Trecho do documento
Para Alberto Akama, o projeto da hidrovia “provavelmente exterminará todos esses peixes”.
Estudos de impacto ambiental: erros e omissões
Em setembro de 2019, ao divulgar um relatório de análise das milhares de páginas dos estudos de impacto ambiental enviados pela DTA Engenharia, o Ibama foi taxativo: o trabalho da equipe de analistas da empresa não está baseado em metodologia científica corrente.A DTA realizou coletas de animais para avaliar os possíveis impactos da obra. Mas o Ibama concluiu que o estudo da empresa foi superficial e usou métodos incompletos que não refletem as práticas atuais de coleta científica nem são adequados aos peixes que habitam o Tocantins.
Houve erro na identificação de mais de uma dúzia de espécies. Vários peixes em perigo foram rotulados com o nome de não ameaçados. Quatorze espécies ameaçadas que sabidamente vivem na região não foram mencionadas nos estudos de coleta da DTA. Em vez disso, a empresa identificou dezenas de peixes que nem sequer vivem na bacia.
Além de tudo, nem o DNIT nem a DTA estudaram os impactos da hidrovia depois que ela entrar em operação – entre eles, a construção de portos de carga e os impactos diários do tráfego de barcaças.
O Pedral do Lourenço, que no total tem 43 quilômetros de labirintos pedregosos, constitui um ecossistema especializado no qual se reproduzem peixes, andorinhas e lagartos, entre outros animais. Contudo, o Ibama observa que não houve uma coleta específica de amostras ou um estudo sobre o local – uma omissão por parte da companhia contratada para demolir as rochas.
As tartarugas poderão sofrer os maiores impactos da hidrovia, mas a DTA estudou apenas a pequena área adjacente à futura sede do projeto, deixando de pesquisar o habitat dos quelônios ao longo dos 212 quilômetros onde a dinamitação e a dragagem vão ocorrer.

Listagem fornecida
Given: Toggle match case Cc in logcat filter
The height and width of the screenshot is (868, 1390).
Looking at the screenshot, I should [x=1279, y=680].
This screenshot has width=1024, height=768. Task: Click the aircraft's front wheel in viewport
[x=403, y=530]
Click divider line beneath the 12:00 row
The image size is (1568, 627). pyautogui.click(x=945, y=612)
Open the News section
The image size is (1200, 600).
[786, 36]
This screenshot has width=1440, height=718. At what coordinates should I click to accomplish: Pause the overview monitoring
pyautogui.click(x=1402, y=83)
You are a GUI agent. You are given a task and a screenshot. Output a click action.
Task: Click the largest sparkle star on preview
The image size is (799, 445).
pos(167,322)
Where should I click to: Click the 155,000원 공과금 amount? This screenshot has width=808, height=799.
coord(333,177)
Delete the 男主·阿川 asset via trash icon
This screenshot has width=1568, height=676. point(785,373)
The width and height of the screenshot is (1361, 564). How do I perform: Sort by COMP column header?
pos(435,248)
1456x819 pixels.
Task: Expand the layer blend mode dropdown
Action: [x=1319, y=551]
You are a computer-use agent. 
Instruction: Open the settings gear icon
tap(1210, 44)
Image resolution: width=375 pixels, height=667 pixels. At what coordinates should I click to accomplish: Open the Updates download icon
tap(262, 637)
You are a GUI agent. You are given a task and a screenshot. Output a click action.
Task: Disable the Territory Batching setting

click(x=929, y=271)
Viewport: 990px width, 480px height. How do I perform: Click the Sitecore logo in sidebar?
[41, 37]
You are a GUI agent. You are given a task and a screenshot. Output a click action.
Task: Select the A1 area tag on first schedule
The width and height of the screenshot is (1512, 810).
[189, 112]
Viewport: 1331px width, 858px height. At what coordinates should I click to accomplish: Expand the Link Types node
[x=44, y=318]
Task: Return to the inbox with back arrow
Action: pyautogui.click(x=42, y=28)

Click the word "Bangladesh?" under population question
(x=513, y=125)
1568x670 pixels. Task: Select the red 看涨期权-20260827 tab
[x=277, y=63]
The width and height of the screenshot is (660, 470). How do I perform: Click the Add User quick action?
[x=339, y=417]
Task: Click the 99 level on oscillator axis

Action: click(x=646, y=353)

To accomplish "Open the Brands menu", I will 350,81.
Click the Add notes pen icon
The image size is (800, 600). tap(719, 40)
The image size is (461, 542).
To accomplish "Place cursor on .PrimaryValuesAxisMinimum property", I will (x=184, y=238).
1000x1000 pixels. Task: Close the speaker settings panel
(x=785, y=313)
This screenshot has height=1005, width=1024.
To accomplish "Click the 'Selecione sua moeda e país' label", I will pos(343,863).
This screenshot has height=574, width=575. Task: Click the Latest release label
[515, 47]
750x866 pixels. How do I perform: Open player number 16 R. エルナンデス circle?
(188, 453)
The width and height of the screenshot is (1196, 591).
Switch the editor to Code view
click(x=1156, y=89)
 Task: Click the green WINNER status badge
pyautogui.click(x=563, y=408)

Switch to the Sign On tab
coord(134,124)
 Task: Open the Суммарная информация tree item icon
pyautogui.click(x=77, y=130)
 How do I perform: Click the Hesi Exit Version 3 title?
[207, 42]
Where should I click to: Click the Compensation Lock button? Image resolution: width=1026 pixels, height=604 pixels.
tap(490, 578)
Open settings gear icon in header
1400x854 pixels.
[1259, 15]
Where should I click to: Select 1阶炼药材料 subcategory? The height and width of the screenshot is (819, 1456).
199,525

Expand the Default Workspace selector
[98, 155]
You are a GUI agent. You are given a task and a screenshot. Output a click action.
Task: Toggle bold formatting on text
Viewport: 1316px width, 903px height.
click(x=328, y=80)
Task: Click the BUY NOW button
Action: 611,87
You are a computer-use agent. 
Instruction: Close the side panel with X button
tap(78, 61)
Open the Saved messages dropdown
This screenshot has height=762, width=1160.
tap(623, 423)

Conjunto de tarefas
**1)** De acordo com o trecho, qual é a extensão total do Pedral do Lourenço?
**2)** Edite o trecho, reproduzindo tudo desde "Para Alberto Akama, o" até "habitam o Tocantins." e substituindo "hidrovia" por "via navegável".

Resultados por tarefa
**1)** O Pedral do Lourenço tem 43 quilômetros no total.

**2)**
Para Alberto Akama, o projeto da via navegável “provavelmente exterminará todos esses peixes”.
Estudos de impacto ambiental: erros e omissões
Em setembro de 2019, ao divulgar um relatório de análise das milhares de páginas dos estudos de impacto ambiental enviados pela DTA Engenharia, o Ibama foi taxativo: o trabalho da equipe de analistas da empresa não está baseado em metodologia científica corrente.A DTA realizou coletas de animais para avaliar os possíveis impactos da obra. Mas o Ibama concluiu que o estudo da empresa foi superficial e usou métodos incompletos que não refletem as práticas atuais de coleta científica nem são adequados aos peixes que habitam o Tocantins.